== The task ==
Your copy should run exactly from the line containing "Go to previous post using left edge arrow" to the last line of the entries below, and it should include no pictures.

[Collected data entries]
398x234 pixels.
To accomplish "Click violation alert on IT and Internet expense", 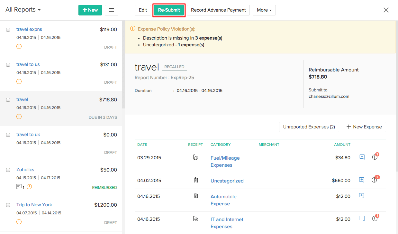I will point(375,219).
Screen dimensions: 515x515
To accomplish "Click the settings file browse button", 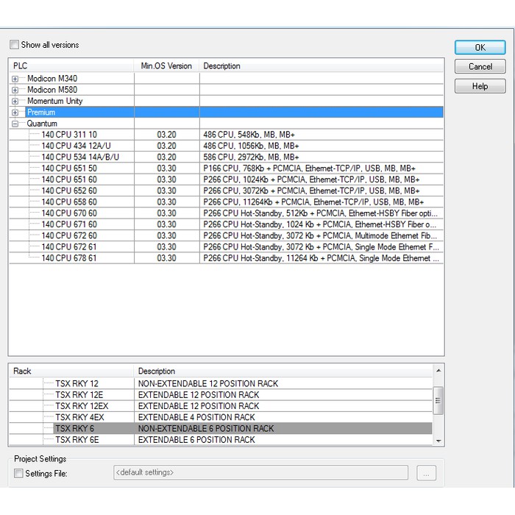I will pos(426,473).
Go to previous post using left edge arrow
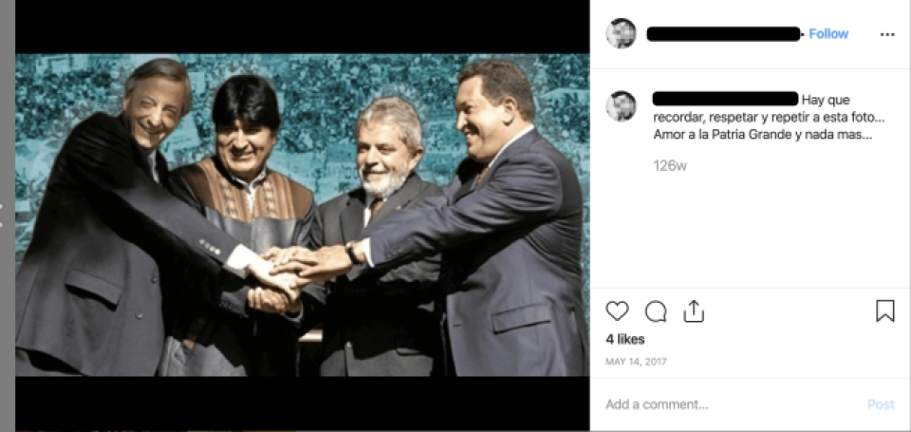Viewport: 911px width, 432px height. pos(2,216)
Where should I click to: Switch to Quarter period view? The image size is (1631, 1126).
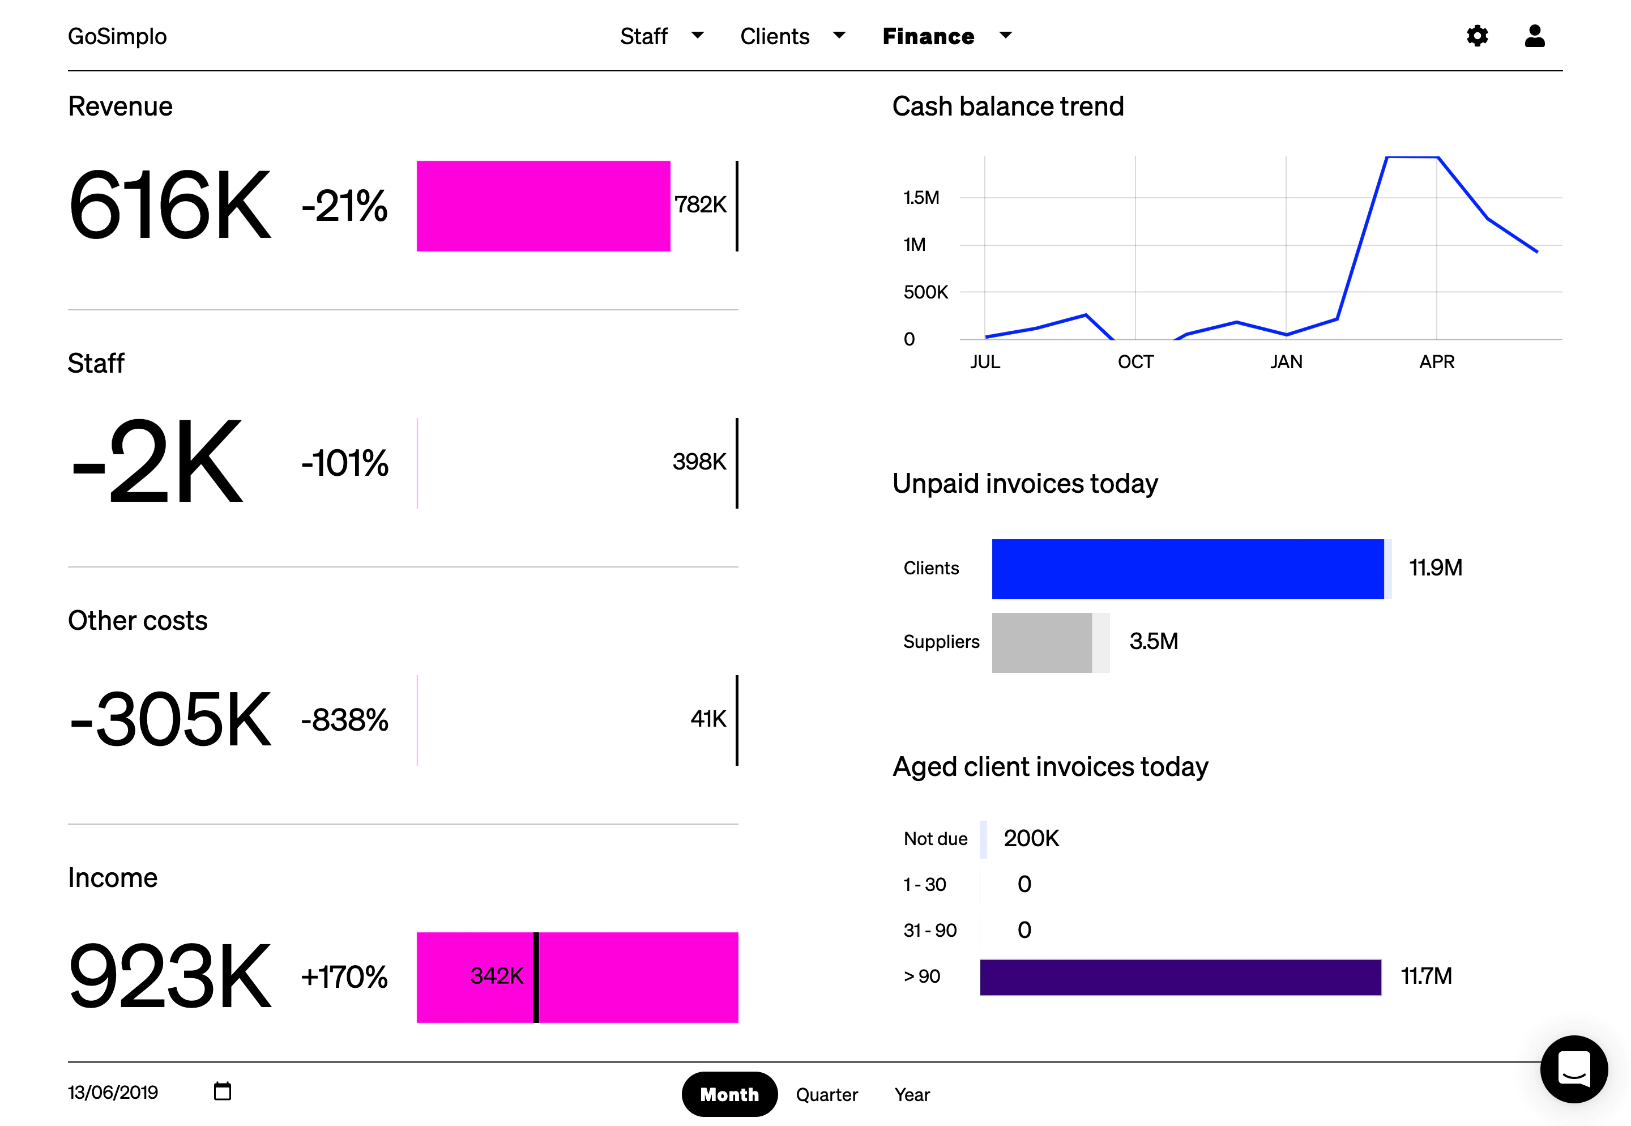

== The completed task ==
Go to previous post using left edge arrow
Viewport: 911px width, 432px height. pos(2,216)
Where should I click to: Switch to Quarter period view? The image size is (1631, 1126).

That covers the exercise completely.